Il direttore della fotografia Wally Pfister allora sfrutta il copione scritto da lui stesso insieme agli sceneggiatori Jack Paglen, Jordan Goldberg e Alex Paraskevas per realizzare una pellicola in cui la ricerca scientifica è riuscita a crescere a tal punto da poter uploadare un completo essere umano nella rete informatica, connettendo il suo concentrato mentale ad essa, amplificandolo con le infinite informazioni e condividendolo con i suoi simili ed il mondo.
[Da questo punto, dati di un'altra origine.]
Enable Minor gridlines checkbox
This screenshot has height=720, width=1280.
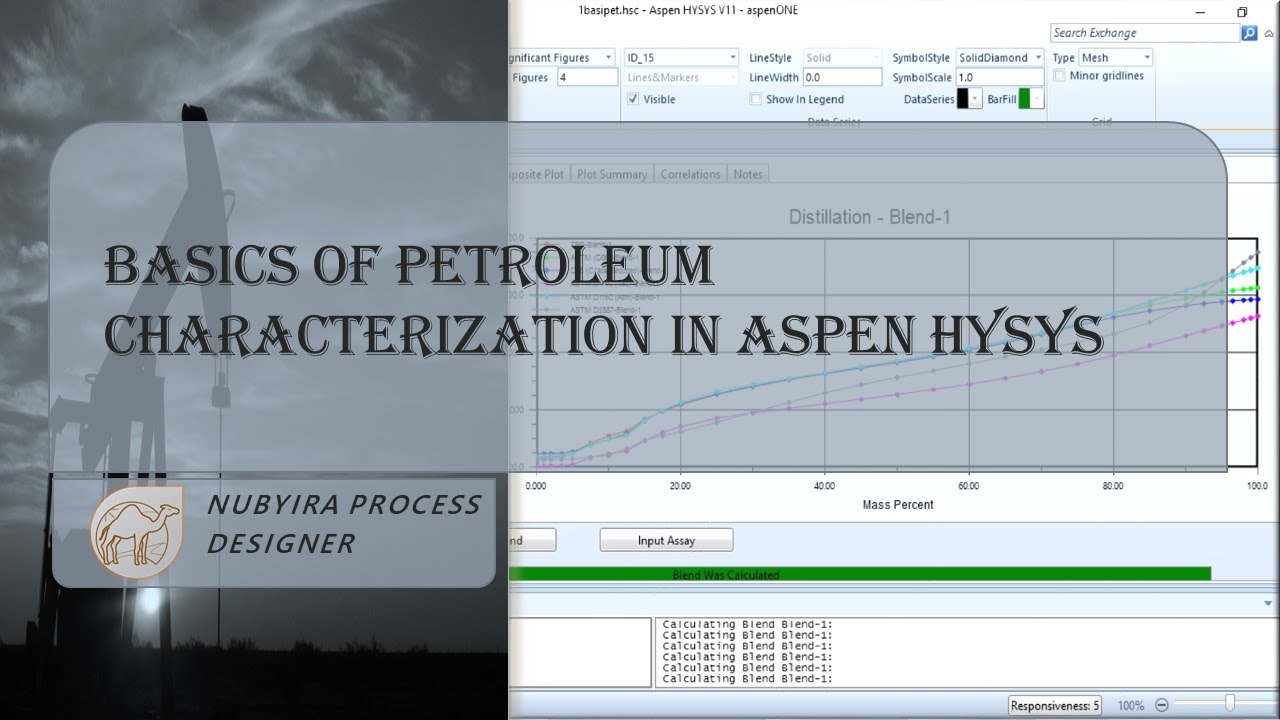coord(1060,76)
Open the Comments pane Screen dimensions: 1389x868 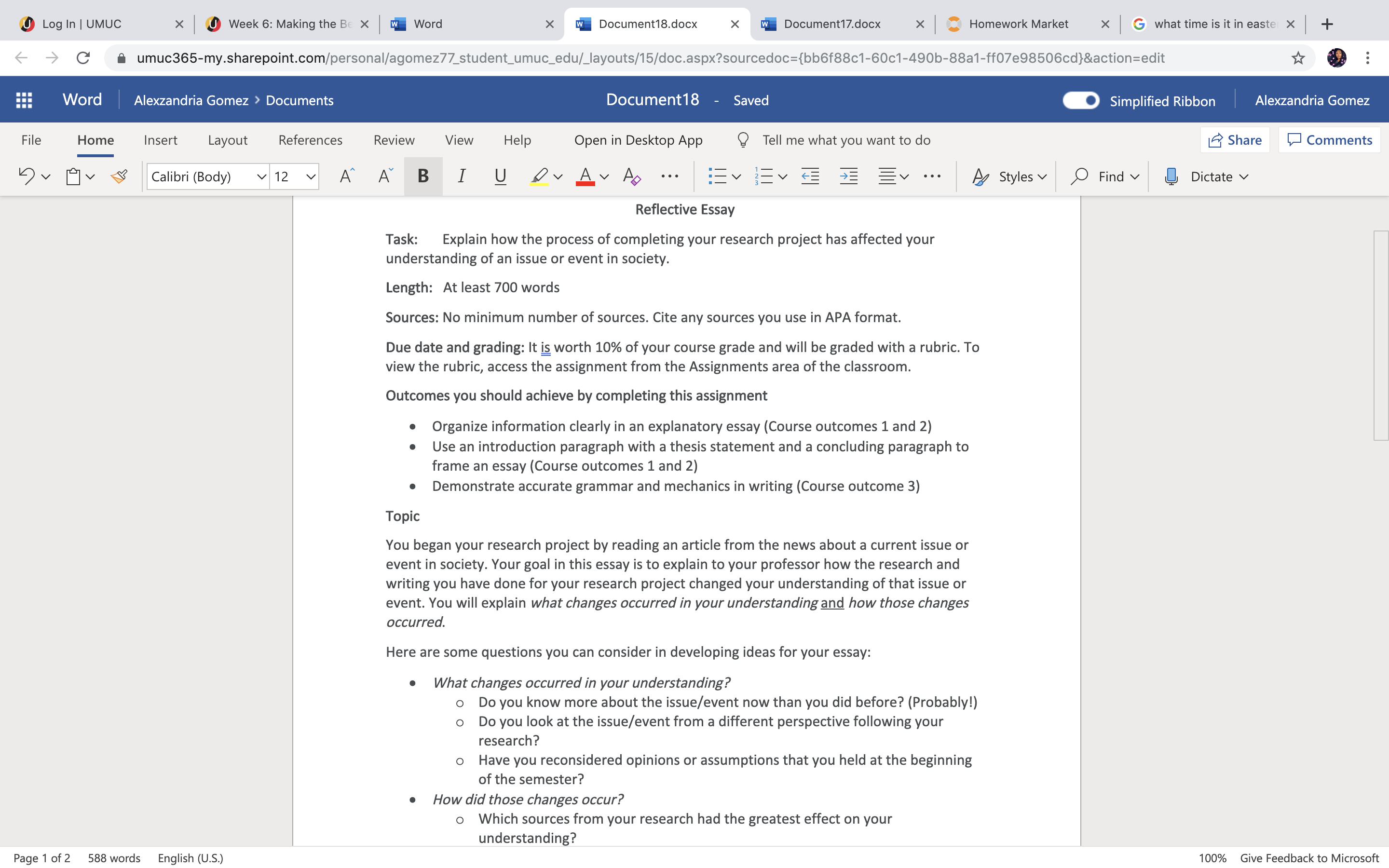click(x=1329, y=140)
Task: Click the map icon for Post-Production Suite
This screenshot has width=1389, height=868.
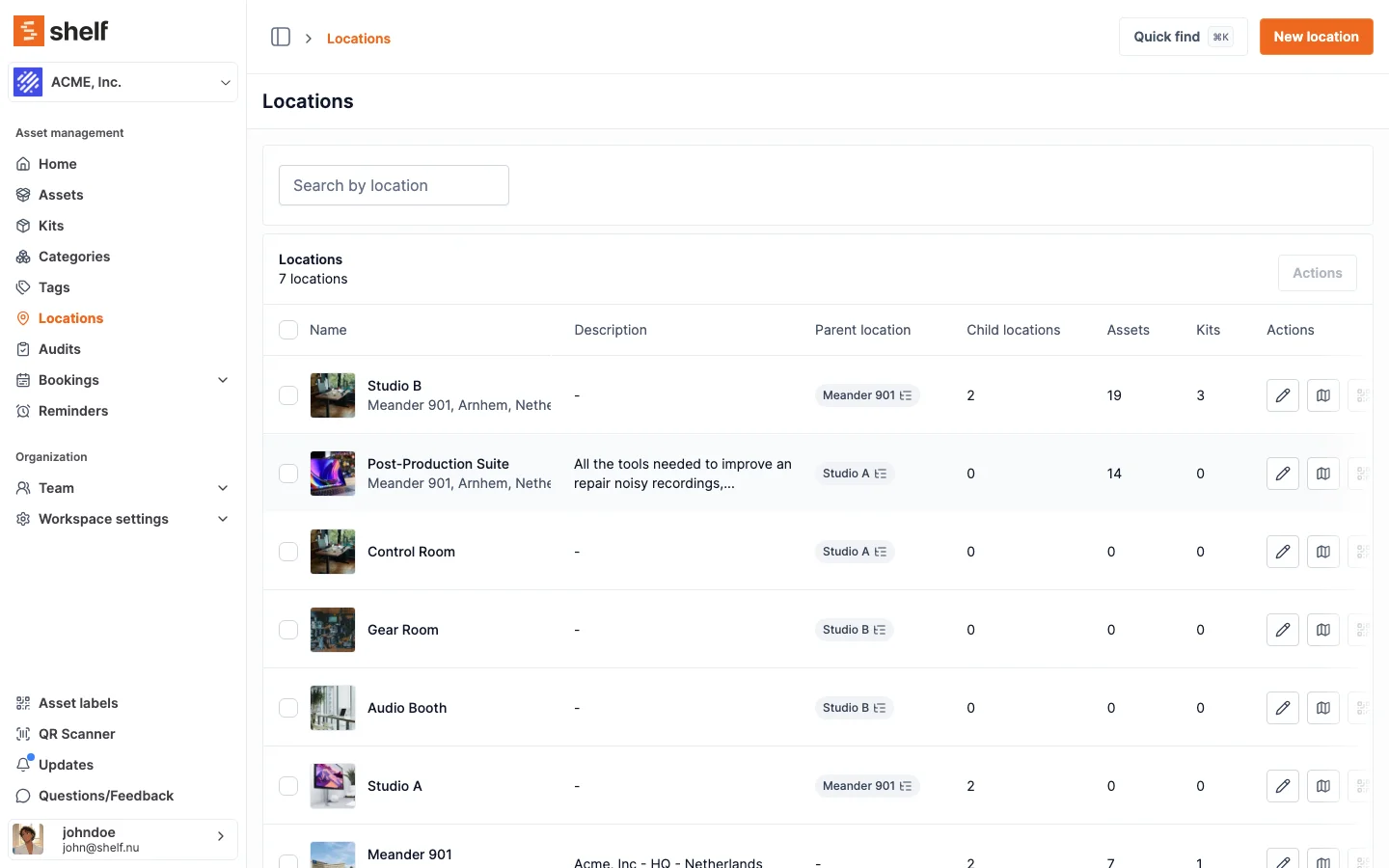Action: 1322,474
Una specie di ibrido umancomputerizzato, un Dio immortale, privo di anomalie e con l'aspirazione a promuoversi ultimo anello (o anello finale?) della catena evolutiva umana.
Se però l'incipit a primo impatto può sembrare intrigante e innovativo - contando l'estremizzazione di un processo affatto nuovo - la finalizzazione con cui viene perseguito pecca eccessivamente di elaborazione e arroganza, e così "Transcendence" anziché affermarsi come punto di vista folle e deviato di un illusione comune e stimata, va quasi immediatamente in schermata blu, alimentando da parte nostra la volontà allo spegnimento e alla formattazione. In sostanza la pellicola di Pfister manca con clamorosa distrazione l'attitudine a far vorticare gli eventi, non rende la sua teorizzazione fantascientifica cinematograficamente appassionante e coinvolgente, e finisce col perdersi all'interno di scenari semi-deserti e sequenze esteticamente affascinanti, senza trovare però il giusto tiro per raccontare onestamente una storia.
Un esperimento fallito in toto quindi questo "Transcendence", senza neppure potersi aggrappare alla scusa dell'’occasione mancata. Non c'è mai la sensazione nell'opera di Pfister che scegliendo altre strade oppure calcando altri punti il suo lavoro possa cambiare improvvisamente clima e dominare il territorio. Decisamente un'uscita da rivedere, dunque, o perlomeno da dimenticare in fretta e furia.